# FS Severums



## ninez (Apr 21, 2010)

4 month old fry 3 for $10 *WILL TRADE FOR CRAYFISH*









Parents
male








female


----------



## Victor (Apr 21, 2010)

Zenin? I recognize you from your sevys! lol


----------



## Adz1 (Apr 21, 2010)

the first name changer,
nice severums are they green sevs?


----------



## ninez (Apr 21, 2010)

yes.. it's me Zenin


----------



## rsxed (Apr 21, 2010)

Adz1 said:


> the first name changer,
> nice severums are they green sevs?


they are red shoulders


----------



## Pamela (Apr 21, 2010)

Bump for some nice Severums!

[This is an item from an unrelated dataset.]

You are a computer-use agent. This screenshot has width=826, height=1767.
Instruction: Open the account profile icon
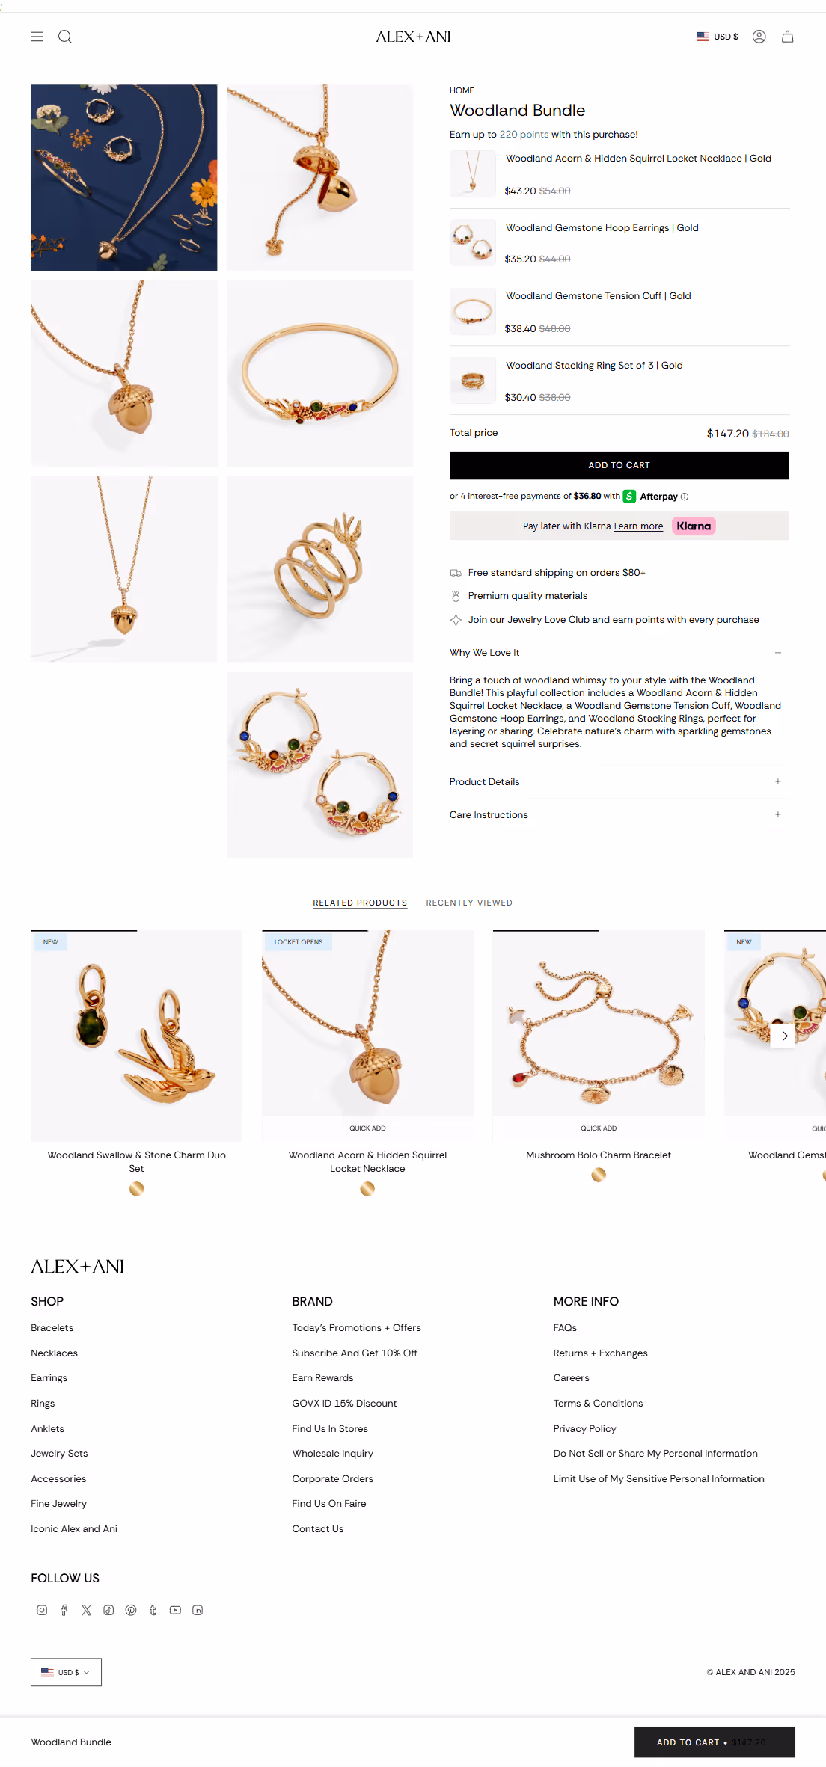pos(759,37)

The fry look great, they're so big now.


----------



## ninez (Apr 21, 2010)

yup.. fry eat like pigs.. 
some already has some red on them..


----------



## Victor (Apr 21, 2010)

I can't believe someone hasn't picked these guys up yet. They're beautiful. Too bad I don't have room for them


----------



## ninez (Apr 21, 2010)

(pair) pending  Parents are gone.

Lots of juvi left.


----------



## `GhostDogg´ (Apr 22, 2010)

Why the name change Zen?


----------



## ninez (Apr 21, 2010)

try to remain low profile


----------



## `GhostDogg´ (Apr 22, 2010)

Your ava & sevs gave away your lil secret.


----------



## AWW (Apr 22, 2010)

ninez said:


> try to remain low profile


Leme get a mirror......... dang let me be the investigator


----------



## Adz1 (Apr 21, 2010)

Victor said:


> I can't believe someone hasn't picked these guys up yet. They're beautiful. Too bad I don't have room for them


Picking them up on Sunday.


----------



## Peterchow (Apr 21, 2010)

Adz1 said:


> Picking them up on Sunday.


I saw this mating pair personally yesterday. They are GORGEOUS !!!!!


----------



## ninez (Apr 21, 2010)

BUMP TO THE TOP
will trade juvie severums for your crayfish


----------



## rsxed (Apr 21, 2010)

if you read his new name backward it's the same..........

i think he's playing the game of Bob lol.


----------



## Victor (Apr 21, 2010)

Isn't Adrian picking up the parents?

I'm tempted...


----------



## ninez (Apr 21, 2010)

Parents are sold/traded.


----------